Commentary / Practice Note

  1. Mandatory relief at interlocutory stage: This ruling illustrates that a mandatory injunction in a land case, where it would effectively dispossess an occupier, is unlikely unless the circumstances clearly justify such an exceptional step.

  2. Precision in the relief sought: Where the applicant seeks both to restrain ongoing acts (construction, sale, disposition) and to remove persons already in occupation, the court may split the relief, granting only what preserves the res pending trial.

  3. Undertaking in damages: The proposed undertaking helped frame the dispute as one where damages for interim restraint would be measurable, supporting a preventive injunction.

  4. Default judgment strategy: Where multiple defendants fail to enter appearance, Order 13 rule 7 provides a route for obtaining leave to enter judgment, but counsel should ensure strict compliance with service and notice requirements.

  5. Case management discipline: The detailed directions underscore the court’s expectation that land disputes proceed to trial promptly once interim protections are in place.


Cases and Statutes or Other Laws Referred To in the Ruling

A. Case law

  1. American Cyanamid Co v Ethicon Ltd [1975] 1 All ER 510 (guidelines for interlocutory injunctions, including serious issue, balance of convenience, adequacy of damages).

B. Sierra Leone statutes, rules, procedural materials

  1. High Court Rules 2007: Order 35 (including rule 9(1) and (2) as referenced, on undertakings and interlocutory injunction practice).
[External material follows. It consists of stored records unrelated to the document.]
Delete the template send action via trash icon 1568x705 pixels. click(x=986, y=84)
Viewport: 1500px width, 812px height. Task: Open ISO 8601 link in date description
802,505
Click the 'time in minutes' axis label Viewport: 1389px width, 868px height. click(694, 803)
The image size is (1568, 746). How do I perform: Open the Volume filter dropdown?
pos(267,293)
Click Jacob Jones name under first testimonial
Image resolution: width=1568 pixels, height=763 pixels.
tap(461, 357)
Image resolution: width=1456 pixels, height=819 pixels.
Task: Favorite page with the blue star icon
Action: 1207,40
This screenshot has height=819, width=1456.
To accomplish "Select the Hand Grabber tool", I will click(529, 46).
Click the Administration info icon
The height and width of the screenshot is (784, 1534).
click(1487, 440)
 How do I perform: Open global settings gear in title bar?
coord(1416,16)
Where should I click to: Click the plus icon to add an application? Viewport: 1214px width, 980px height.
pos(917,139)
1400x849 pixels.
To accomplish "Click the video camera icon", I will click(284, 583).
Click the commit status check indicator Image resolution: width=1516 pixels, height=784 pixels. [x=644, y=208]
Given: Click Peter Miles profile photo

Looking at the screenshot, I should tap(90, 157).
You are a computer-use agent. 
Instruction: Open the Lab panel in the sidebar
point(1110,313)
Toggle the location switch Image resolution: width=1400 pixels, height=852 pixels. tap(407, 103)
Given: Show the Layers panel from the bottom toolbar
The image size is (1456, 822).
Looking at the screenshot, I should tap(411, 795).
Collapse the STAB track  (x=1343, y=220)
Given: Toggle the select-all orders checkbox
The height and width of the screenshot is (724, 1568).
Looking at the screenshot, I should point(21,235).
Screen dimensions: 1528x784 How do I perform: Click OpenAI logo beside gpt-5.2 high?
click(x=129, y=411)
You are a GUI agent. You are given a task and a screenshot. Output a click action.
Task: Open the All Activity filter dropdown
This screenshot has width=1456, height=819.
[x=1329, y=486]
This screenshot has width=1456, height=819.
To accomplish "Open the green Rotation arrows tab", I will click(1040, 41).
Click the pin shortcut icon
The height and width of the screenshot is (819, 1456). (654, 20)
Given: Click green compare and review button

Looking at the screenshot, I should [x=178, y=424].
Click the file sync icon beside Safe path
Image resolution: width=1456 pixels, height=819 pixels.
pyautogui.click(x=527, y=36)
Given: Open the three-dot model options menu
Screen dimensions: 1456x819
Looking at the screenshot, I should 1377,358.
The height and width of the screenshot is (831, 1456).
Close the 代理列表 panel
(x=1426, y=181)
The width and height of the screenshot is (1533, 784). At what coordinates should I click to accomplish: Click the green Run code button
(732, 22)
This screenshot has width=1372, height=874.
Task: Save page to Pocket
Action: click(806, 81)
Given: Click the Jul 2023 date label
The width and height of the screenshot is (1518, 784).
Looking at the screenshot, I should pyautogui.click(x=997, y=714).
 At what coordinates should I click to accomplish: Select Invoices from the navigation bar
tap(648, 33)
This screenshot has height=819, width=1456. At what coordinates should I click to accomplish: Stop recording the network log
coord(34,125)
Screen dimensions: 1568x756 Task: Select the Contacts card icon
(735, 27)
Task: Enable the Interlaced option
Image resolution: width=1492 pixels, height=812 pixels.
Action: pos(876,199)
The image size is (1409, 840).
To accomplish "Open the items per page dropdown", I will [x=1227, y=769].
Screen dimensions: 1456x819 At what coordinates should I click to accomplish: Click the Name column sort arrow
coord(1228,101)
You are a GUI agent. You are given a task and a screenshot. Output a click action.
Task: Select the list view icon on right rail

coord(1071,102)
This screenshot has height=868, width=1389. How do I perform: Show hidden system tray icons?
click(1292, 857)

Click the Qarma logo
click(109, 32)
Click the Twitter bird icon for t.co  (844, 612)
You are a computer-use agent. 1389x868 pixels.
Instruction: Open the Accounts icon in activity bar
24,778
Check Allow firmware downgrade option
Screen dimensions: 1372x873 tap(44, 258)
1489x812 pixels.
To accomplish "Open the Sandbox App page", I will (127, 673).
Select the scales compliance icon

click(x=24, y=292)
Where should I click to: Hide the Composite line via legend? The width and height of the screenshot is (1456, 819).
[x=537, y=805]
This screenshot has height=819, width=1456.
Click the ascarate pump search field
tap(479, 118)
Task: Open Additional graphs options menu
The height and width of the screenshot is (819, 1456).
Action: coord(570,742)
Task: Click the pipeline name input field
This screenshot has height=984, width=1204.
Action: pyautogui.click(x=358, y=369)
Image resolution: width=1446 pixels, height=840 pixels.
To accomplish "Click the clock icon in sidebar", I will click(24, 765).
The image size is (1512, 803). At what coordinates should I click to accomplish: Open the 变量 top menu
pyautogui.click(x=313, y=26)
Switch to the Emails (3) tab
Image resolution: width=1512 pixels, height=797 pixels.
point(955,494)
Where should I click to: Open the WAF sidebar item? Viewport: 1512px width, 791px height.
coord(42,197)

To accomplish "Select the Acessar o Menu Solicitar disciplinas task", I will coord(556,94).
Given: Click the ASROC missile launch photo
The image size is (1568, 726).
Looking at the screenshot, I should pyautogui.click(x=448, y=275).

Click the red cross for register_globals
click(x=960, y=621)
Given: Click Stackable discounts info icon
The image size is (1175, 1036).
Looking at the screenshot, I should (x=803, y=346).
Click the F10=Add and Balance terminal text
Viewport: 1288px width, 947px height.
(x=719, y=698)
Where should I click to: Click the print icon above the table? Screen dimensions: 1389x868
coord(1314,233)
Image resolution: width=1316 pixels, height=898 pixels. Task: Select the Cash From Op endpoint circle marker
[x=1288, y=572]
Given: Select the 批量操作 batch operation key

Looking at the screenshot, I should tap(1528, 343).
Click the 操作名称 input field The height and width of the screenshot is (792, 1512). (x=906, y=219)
  2. High Court Rules 2007: Order 13 rule 7(1) and (2) (leave to enter judgment where defendant fails to enter appearance, and notice requirement).

  3. High Court Rules 2007: Order 40 rule 2(9) (referenced in directions relating to documents for inclusion in the court bundle).

  4. Supreme Court Annual Practice 1999 (cited as illustrative guidance on the scope of Order 13 rule 7).

C. Other materials

  • The ruling refers generally to “several case law authorities” in addition to American Cyanamid, but they are not identified by name.

Tags and Categories

Categories: Land and property; Civil procedure; Remedies
Tags: interlocutory injunction; mandatory vs prohibitory relief; undertaking in damages; default judgment; case management directions.